— START DATASET EXTRACT —

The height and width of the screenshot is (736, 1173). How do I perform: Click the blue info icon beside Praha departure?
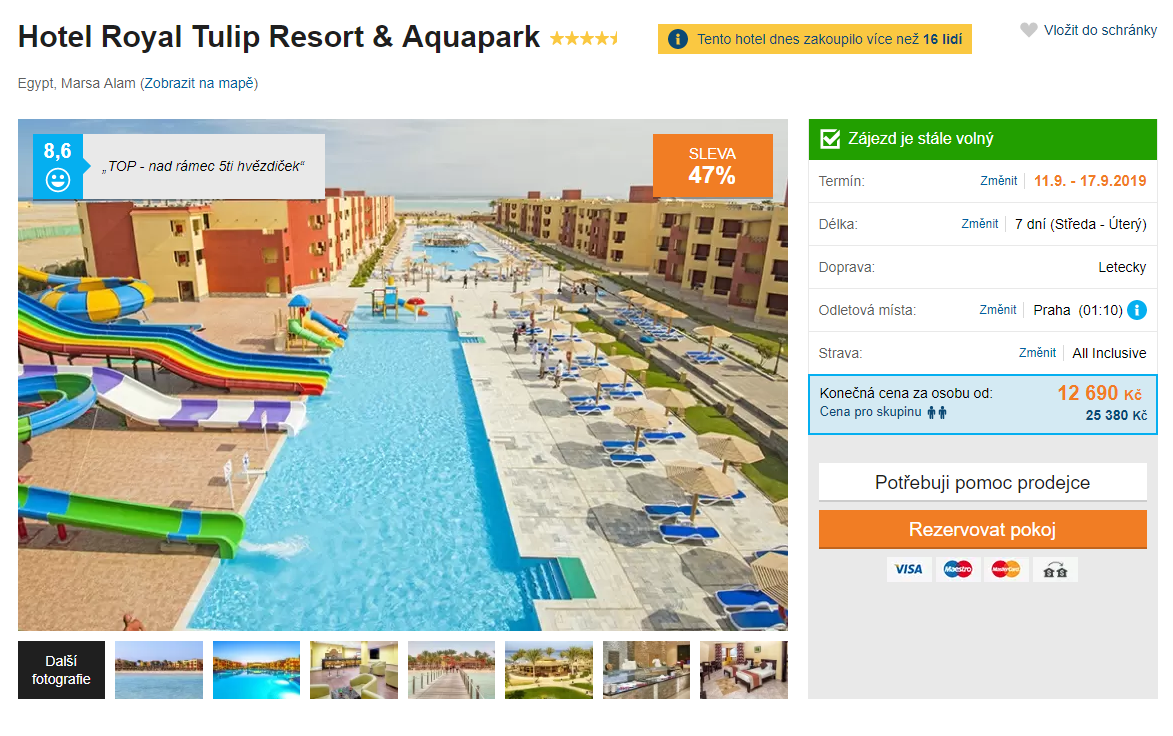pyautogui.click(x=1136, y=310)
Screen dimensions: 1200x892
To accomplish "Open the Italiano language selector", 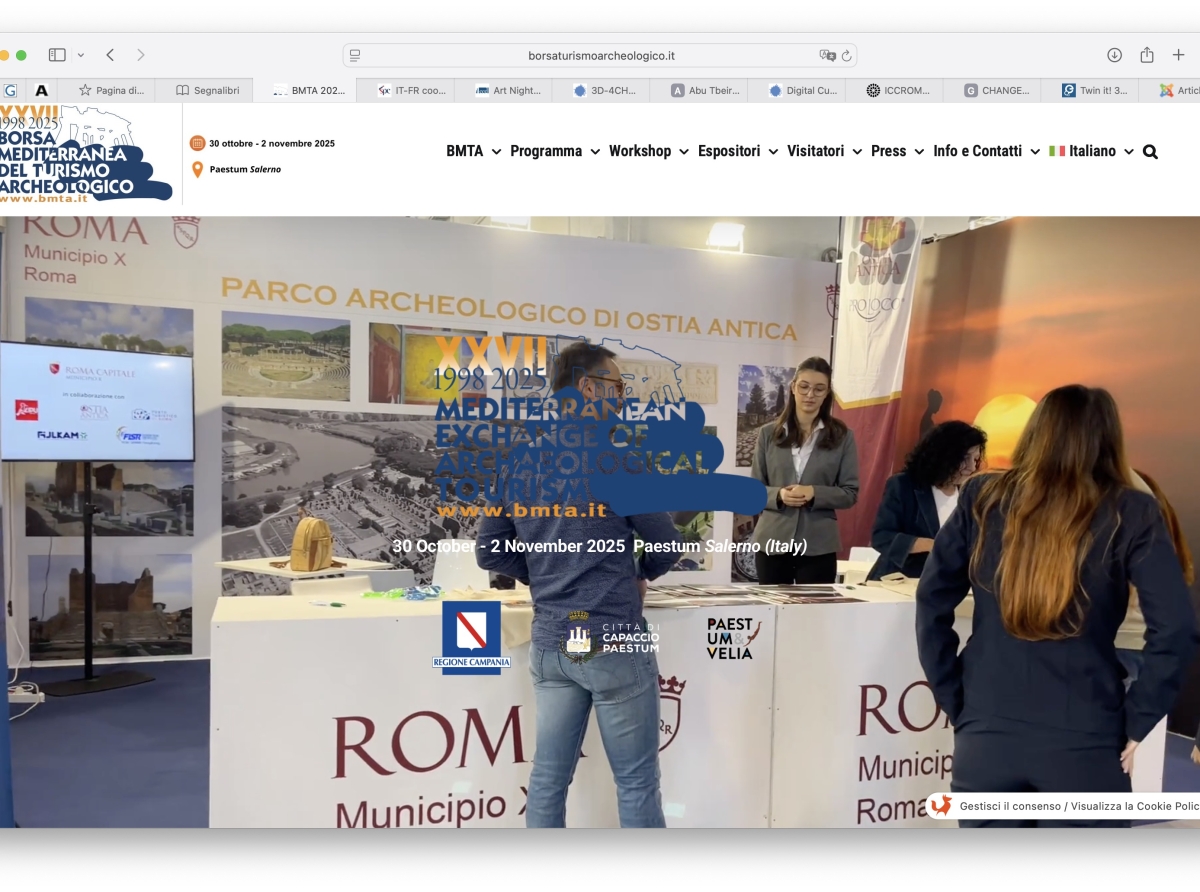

— END DATASET EXTRACT —
— START DATASET EXTRACT —

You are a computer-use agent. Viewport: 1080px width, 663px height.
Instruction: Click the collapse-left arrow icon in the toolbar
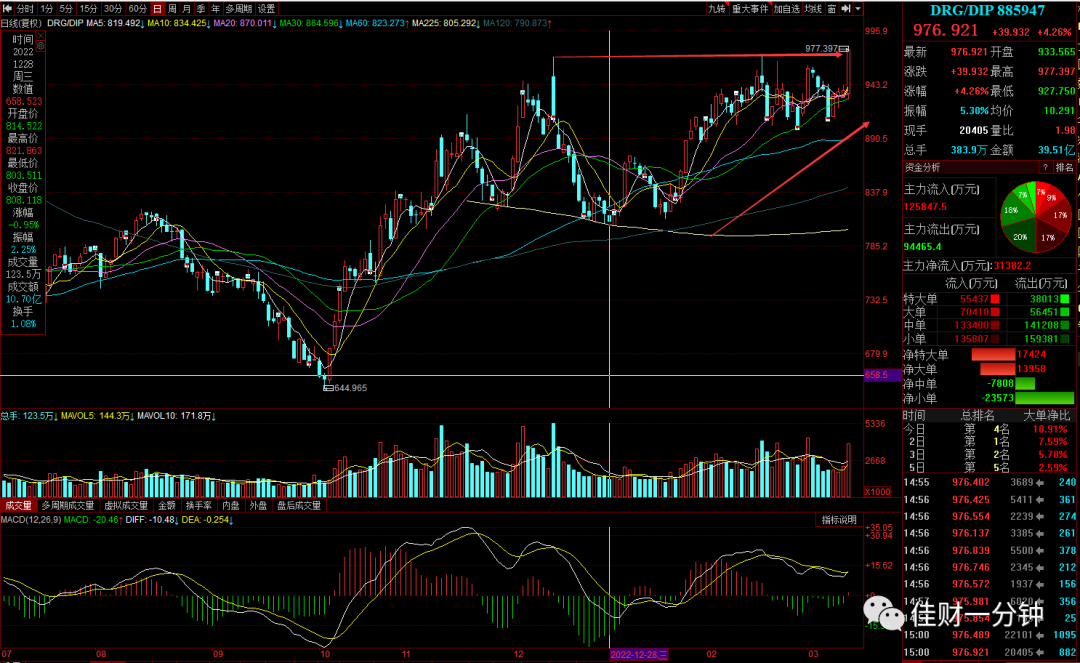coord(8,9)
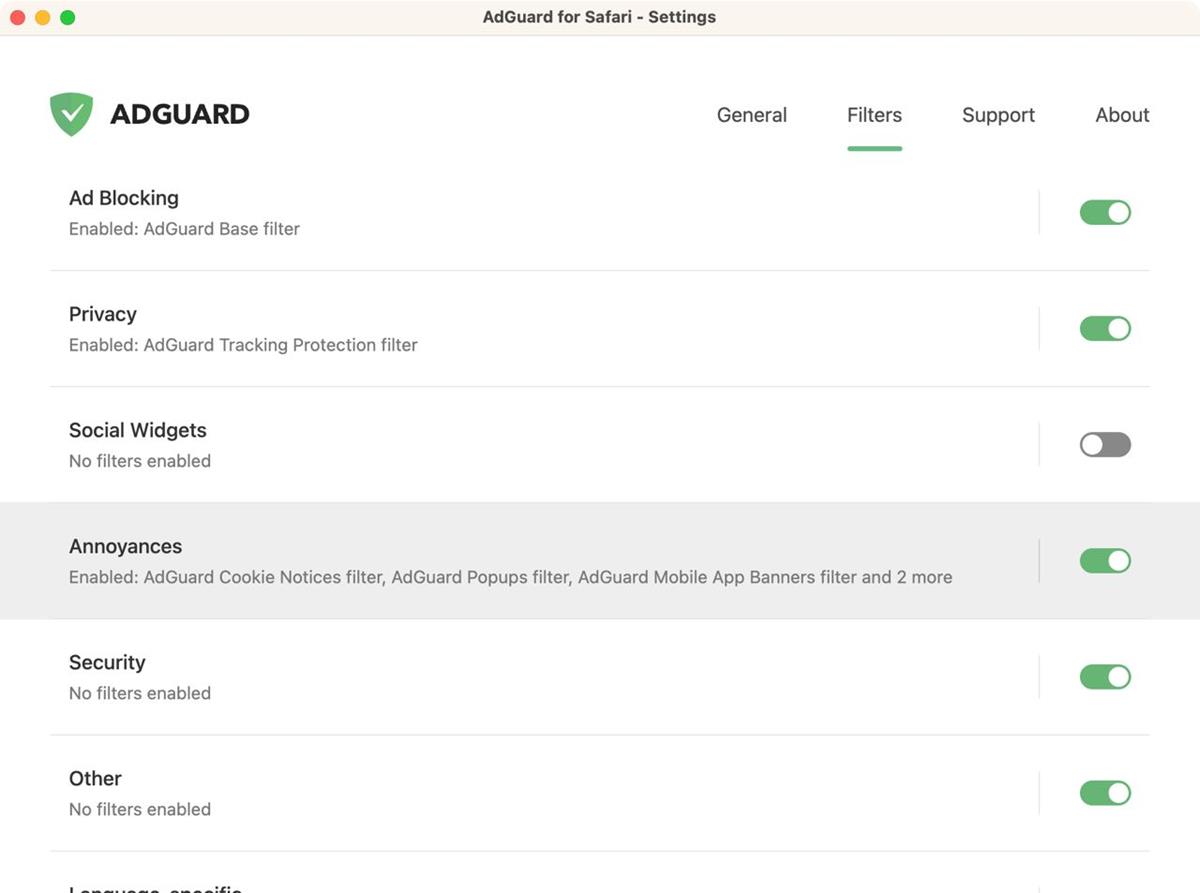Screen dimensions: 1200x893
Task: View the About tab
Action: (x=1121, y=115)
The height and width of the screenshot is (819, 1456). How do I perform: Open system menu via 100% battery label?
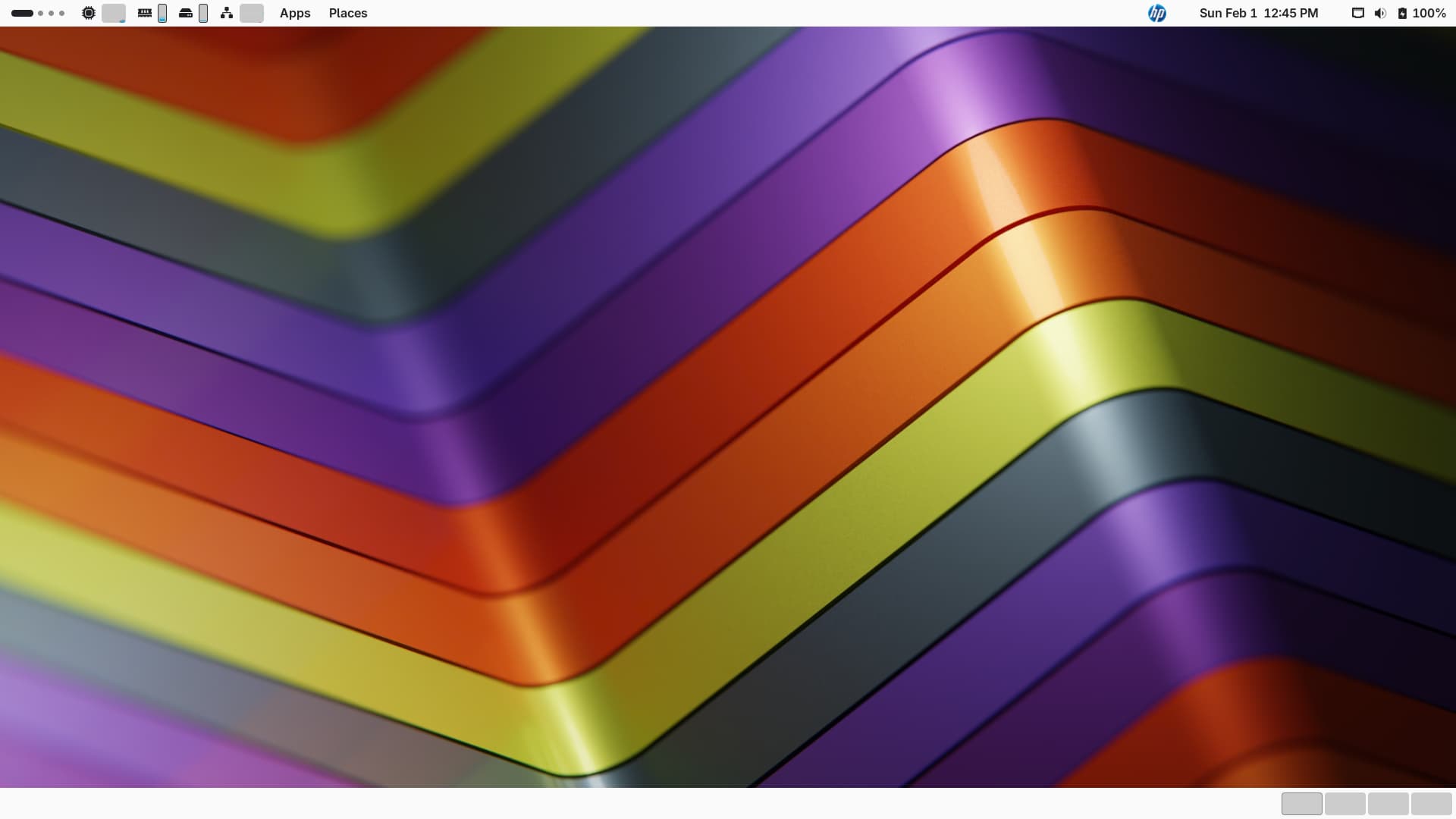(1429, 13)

— END DATASET EXTRACT —

Please output everything from the line containing "The height and width of the screenshot is (736, 1173)." down to the line containing "the Italiano language" as a Markdown table with the columns Row and Line, one numbered row per line, skipping blank lines and leaving out the pictures.

EXERCISE SOLUTION.
| Row | Line |
|---|---|
| 1 | The height and width of the screenshot is (736, 1173). How do I perform: Click the blue info icon beside Praha departure? |
| 2 | pyautogui.click(x=1136, y=310) |
| 3 | Screen dimensions: 1200x892 |
| 4 | To accomplish "Open the Italiano language selector",  |